This post may be a bit of mathematical overkill applied to a simple idea. I'll start with the basic concept, and then run off into mathland to eventually arrive at some possible game system.
Does rep decay over time? I couldn't find it in the rules but it would make a lot of sense in real world terms. Also, otherwise old people would have much more rep than young people simply by having accumulated it. So it would make sense to have rep drop if a character was not interacting with a network.
Conversely, how much rep can you get by doing ordinary work? A character in my game with 0 @-rep who arrived at Phelan's Recourse immediately logged onto the local equivalent to the Mechanical Turk and started doing trivial favors, earning some rep. What rep would he end up with if he kept this up indefinitely?
A simple model is to assume that rep decays with a constant rate 1/T (where T is the time constant, the time it takes for it to go down to 37%), and you do a favour that increases your rep with R L times a day. In the time between favors your rep declines exponentially as r(t) = r0 exp(-t/T) where r0 is your initial rep. In a steady state situation at time 1/L you finish your latest favor and get R rep, balancing the decline from the last favor: r0 exp(-1/LT) + R = r0, which gives us an equilibrium rep of r0 = R / (1-exp(-1/LT)). An approximation (valid if LT is big) is r0 ~= RLT. That is, your equilibrium rep is proportional to the sizes of your services, how often you do them and how slowly they are forgotten.
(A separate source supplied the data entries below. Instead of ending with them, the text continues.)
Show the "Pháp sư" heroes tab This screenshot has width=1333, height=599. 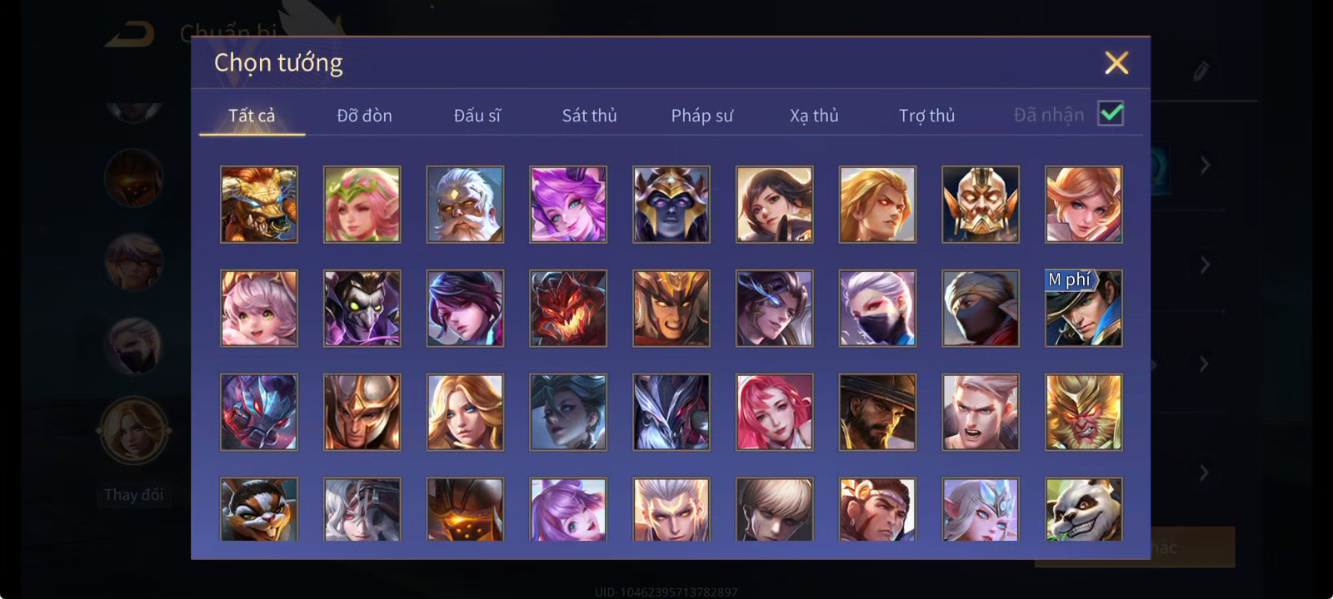[x=702, y=116]
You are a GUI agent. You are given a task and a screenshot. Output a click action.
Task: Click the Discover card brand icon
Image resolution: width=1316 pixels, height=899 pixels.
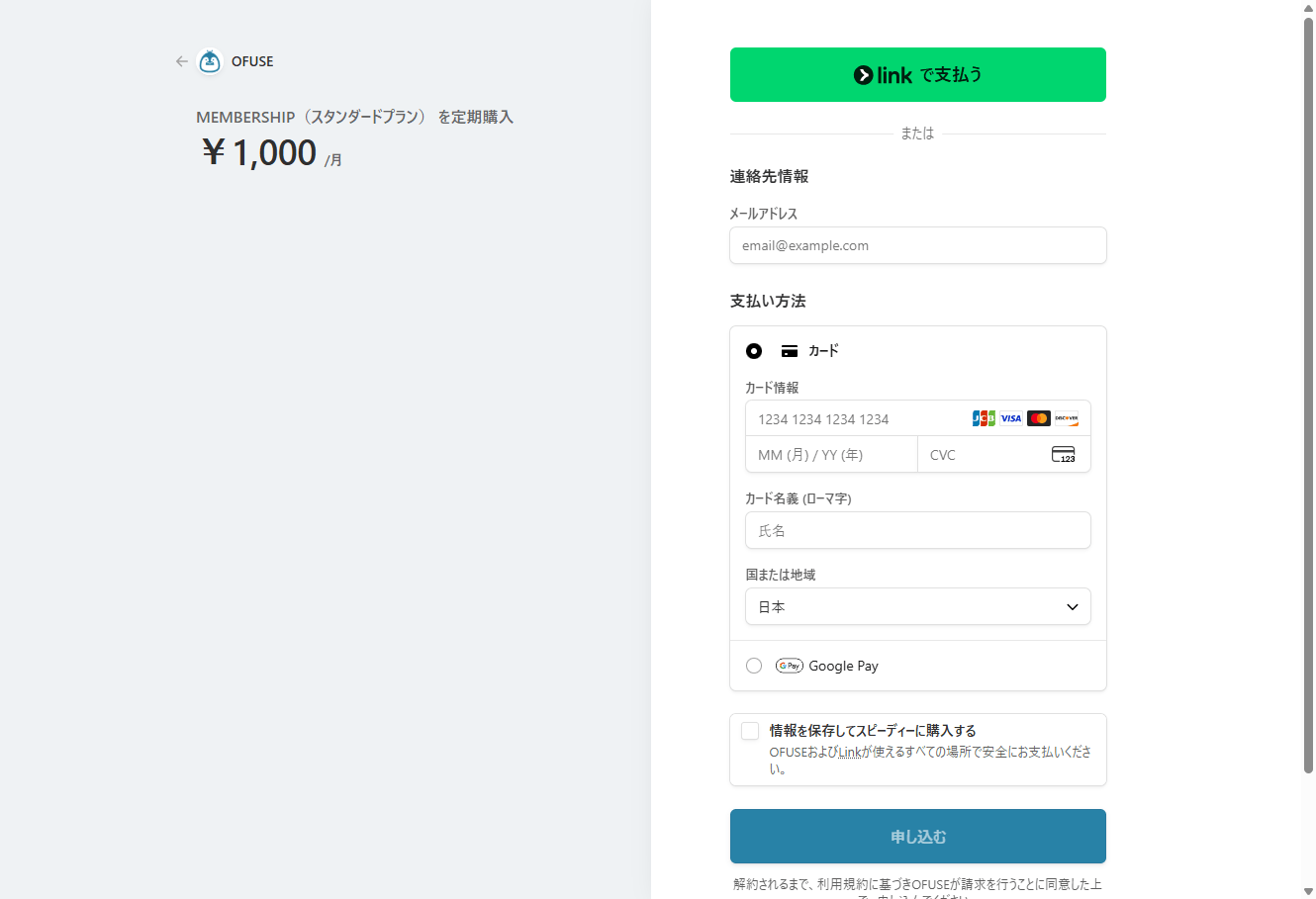pos(1066,418)
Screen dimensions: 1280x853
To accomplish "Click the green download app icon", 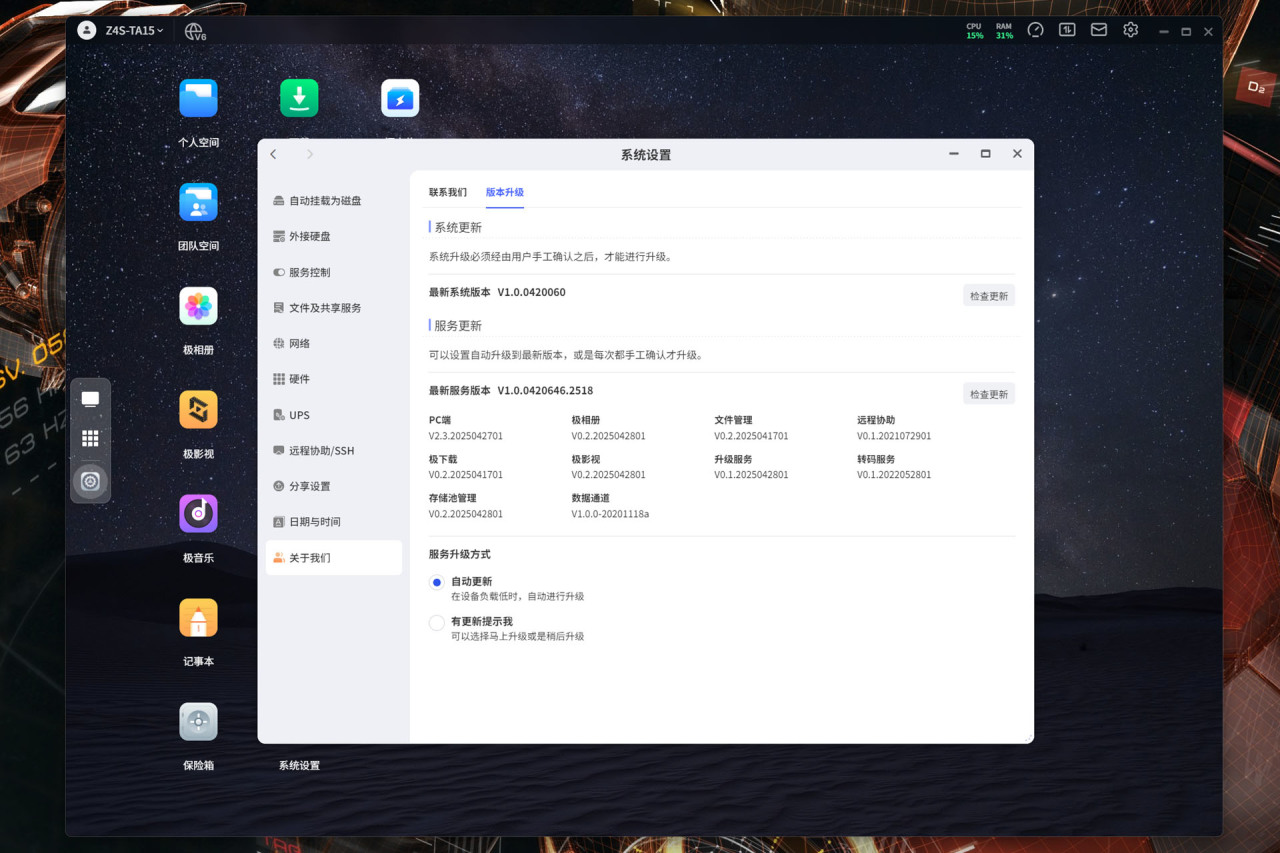I will coord(299,99).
This makes sense (and might even be taken as pretty obvious). However, should you do a few big services or many small ones? Looking at the time it takes to do a service it seems to grow exponentially with the level. That makes the rate L you can perform the service decrease exponentially with favour size. So unless either the reputation reward R or the time constant increases exponentially with the level of the favour, the road to rep-riches is to do trivial things a lot. This is unlikely to work. Having exponential rewards works, but there is something strange with the idea that people will remember me saving the planet about as long as they remember that I opened the door for them. Instead (again, perhaps obviously) large favours should be remembered longer than small ones (they should have larger T).
How long should we remember big favours? The time it takes to do them and their refresh rate both are approximately exponential, and if the time constant is proportional to one of them we get a nicely balanced situation. Now small and big favours contribute about equally: if I do trivial favours all the time or if I build a habitat every few months, in both cases I end up with roughly the same equilibrium reputation. The only difference is due to how rapidly R increases with the favor level.
The rules in the rez section suggest a simple linear increase. This at first did not make sense to me: the player characters had saved the Saturn system from a seed AI, and they just got 8 rep points?! But this is actually pretty balanced. If reputation from big services decays more slowly than trivial services, its real value lies in its *stability* rather than how much it pushes your rep upwards. The trivial favours guy will lose all his stored rep if he ever lets up, while the system-saver can relax and look for other interesting things to do. A rep system that also awards enormous rep to high-level favours would create a nearly immobile "upper class" of people who have done something very good.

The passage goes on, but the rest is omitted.